Testo del documento →
──────

Disabilità grave, quando fare un tampone diventa un'odissea

In Lombardia è prevista la possibilità per “gli individui fragili con scarsa capacità di collaborazione” di essere sottoposti a tampone salivare, meno invasivo di quello rino-faringeo. Ma nessuna struttura lo esegue. Il caso di Paolo, sedato in vena

Disabilità grave, quando fare un tampone diventa un'odissea

Per le persone con una grave disabilità, la Regione Lombardia ha previsto che possano essere sottoposti a un tampone salivare, meno invasivo di quello rino-faringeo, nel caso ci sia bisogno di accertare la positività o meno al Covid-19. Ma di fatto nessuna struttura, neanche due grandi ospedali di Milano come il Policlinico e il San Paolo, lo esegue. È quanto emerge dalla storia di Paolo e della sua mamma, resa nota oggi dalla Lega per le persone con disabilità (Ledha). Paolo è un uomo di 53 anni, con autismo. Quando il 3 gennaio la madre, Elena, è risultata positiva al Covid-19 la coppia si è messa in isolamento e il medico di famiglia ha registrato entrambi sul portale Covid-19 (anche in assenza del tampone di Paolo, che ha avuto come unico sintomo una leggera febbre il 4 gennaio).

Lo stress causato dal periodo di isolamento ha avuto pesanti conseguenze sul benessere psico-fisico di Paolo che il 10 gennaio si è procurato una profonda ferita alla testa, rendendo necessario l’intervento dei sanitari del pronto soccorso Covid-19 del Policlinico di Milano. I sanitari hanno provveduto a suturare la ferita di Paolo ma non è stato possibile effettuare il tampone “per le difficoltà che hanno incontrato nel sedarlo”, come ha riferito la madre a Ledha. Elena si è poi rivolta al “Dama” dell’ospedale San Paolo di Milano, centro specializzato nella presa in carico delle persone con grave disabilità intellettiva e neuromotoria, ma la struttura non ha voluto ammettere Paolo, essendo questi ancora positivo al Covid-19.

Il 14 gennaio, conclusa la quarantena di Elena, la famiglia si è recata al punto tamponi del Policlinico di Milano. La donna ha avuto in poco tempo l’esito (negativo) ma gli infermieri non sono riusciti a praticare il tampone a Paolo, nonostante questi avesse assunto dei calmanti. Il 18 gennaio -a 15 giorni di distanza dal primo e unico sintomo della malattia- Elena ha accompagnato il figlio al pronto soccorso dell’ospedale di Crema per effettuare un tampone in sedazione: il primo tentativo non ha avuto successo e di conseguenza i medici sono stati costretti a ricorrere alla sedazione in vena. Solo così è stato possibile procedere con il test. Purtroppo è ancora positivo e ora dovrà affrontare un nuovo periodo di quarantena al termine del quale dovrà sottoporsi a un ulteriore tampone.

──────

Voci elencate →
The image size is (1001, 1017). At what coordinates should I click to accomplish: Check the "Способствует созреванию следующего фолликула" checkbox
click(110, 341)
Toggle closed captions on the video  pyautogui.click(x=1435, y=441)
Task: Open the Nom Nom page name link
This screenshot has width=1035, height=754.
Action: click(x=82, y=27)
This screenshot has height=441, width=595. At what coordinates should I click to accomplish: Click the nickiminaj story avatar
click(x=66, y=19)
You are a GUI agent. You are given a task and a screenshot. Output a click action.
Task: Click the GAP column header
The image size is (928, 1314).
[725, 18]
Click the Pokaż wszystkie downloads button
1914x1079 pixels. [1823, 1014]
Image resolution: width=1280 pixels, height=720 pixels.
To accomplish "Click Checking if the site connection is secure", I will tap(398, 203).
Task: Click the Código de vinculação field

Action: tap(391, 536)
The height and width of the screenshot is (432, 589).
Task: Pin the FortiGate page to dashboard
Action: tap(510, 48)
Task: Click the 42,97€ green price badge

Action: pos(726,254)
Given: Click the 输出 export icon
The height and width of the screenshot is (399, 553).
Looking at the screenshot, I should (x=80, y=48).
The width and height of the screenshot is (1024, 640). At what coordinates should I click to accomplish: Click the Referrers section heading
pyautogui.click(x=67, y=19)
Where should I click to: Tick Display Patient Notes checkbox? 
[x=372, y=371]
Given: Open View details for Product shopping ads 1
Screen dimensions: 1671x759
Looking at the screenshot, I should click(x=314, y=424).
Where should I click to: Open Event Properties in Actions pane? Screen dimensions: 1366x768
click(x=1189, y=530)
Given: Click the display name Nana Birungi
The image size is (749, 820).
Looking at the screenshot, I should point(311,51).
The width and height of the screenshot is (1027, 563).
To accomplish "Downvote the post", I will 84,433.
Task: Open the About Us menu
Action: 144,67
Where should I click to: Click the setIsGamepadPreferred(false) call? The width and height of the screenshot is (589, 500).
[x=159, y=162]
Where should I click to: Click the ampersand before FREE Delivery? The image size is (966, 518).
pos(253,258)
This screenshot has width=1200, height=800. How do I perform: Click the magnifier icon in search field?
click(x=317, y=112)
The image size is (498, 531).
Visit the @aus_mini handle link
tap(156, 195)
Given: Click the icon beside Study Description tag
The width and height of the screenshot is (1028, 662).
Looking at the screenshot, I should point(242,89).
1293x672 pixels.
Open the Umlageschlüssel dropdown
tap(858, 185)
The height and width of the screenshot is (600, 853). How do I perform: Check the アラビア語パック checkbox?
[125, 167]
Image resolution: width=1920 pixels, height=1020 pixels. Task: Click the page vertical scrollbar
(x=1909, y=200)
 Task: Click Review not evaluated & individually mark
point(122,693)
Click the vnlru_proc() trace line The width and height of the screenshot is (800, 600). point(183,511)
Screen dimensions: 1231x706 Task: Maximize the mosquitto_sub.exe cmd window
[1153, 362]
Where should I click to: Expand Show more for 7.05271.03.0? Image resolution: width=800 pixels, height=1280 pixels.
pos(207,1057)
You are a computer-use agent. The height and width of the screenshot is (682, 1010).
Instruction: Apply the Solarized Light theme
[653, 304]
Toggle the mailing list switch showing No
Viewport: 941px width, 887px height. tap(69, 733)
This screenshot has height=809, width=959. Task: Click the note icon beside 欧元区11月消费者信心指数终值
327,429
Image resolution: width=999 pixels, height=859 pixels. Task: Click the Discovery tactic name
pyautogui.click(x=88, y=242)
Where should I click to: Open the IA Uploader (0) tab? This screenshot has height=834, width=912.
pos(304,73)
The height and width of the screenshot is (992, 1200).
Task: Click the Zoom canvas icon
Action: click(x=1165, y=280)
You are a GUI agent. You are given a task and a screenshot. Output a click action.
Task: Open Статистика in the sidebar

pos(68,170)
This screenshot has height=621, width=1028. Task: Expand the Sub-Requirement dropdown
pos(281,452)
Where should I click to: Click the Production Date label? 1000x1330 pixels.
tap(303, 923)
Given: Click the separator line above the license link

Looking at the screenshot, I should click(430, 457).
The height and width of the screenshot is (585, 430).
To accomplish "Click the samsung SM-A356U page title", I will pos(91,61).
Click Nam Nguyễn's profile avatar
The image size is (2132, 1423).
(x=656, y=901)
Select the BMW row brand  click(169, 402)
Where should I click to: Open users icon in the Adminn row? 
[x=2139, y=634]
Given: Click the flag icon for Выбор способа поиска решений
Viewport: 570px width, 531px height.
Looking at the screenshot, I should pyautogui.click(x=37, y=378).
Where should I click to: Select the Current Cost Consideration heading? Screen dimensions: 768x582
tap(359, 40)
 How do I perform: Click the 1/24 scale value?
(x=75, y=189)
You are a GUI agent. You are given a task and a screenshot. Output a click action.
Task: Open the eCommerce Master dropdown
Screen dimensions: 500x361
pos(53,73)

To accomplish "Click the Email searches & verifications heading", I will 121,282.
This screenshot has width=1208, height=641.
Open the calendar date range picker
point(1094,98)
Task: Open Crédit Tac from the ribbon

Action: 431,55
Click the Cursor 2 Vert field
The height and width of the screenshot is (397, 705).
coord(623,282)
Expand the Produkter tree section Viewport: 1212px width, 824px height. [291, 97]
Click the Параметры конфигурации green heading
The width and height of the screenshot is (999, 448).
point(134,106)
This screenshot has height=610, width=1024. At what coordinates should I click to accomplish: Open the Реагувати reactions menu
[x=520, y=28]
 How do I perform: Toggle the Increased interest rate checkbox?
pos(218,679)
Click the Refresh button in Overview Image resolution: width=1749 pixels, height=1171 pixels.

──────

Dettagli esercizio → Secondo l'articolo sul tampone a Paolo, in quale ospedale si è riusciti a eseguirgli il test e con quale tipo di sedazione?

Risposta al compito → Al pronto soccorso dell'ospedale di Crema, con la sedazione in vena.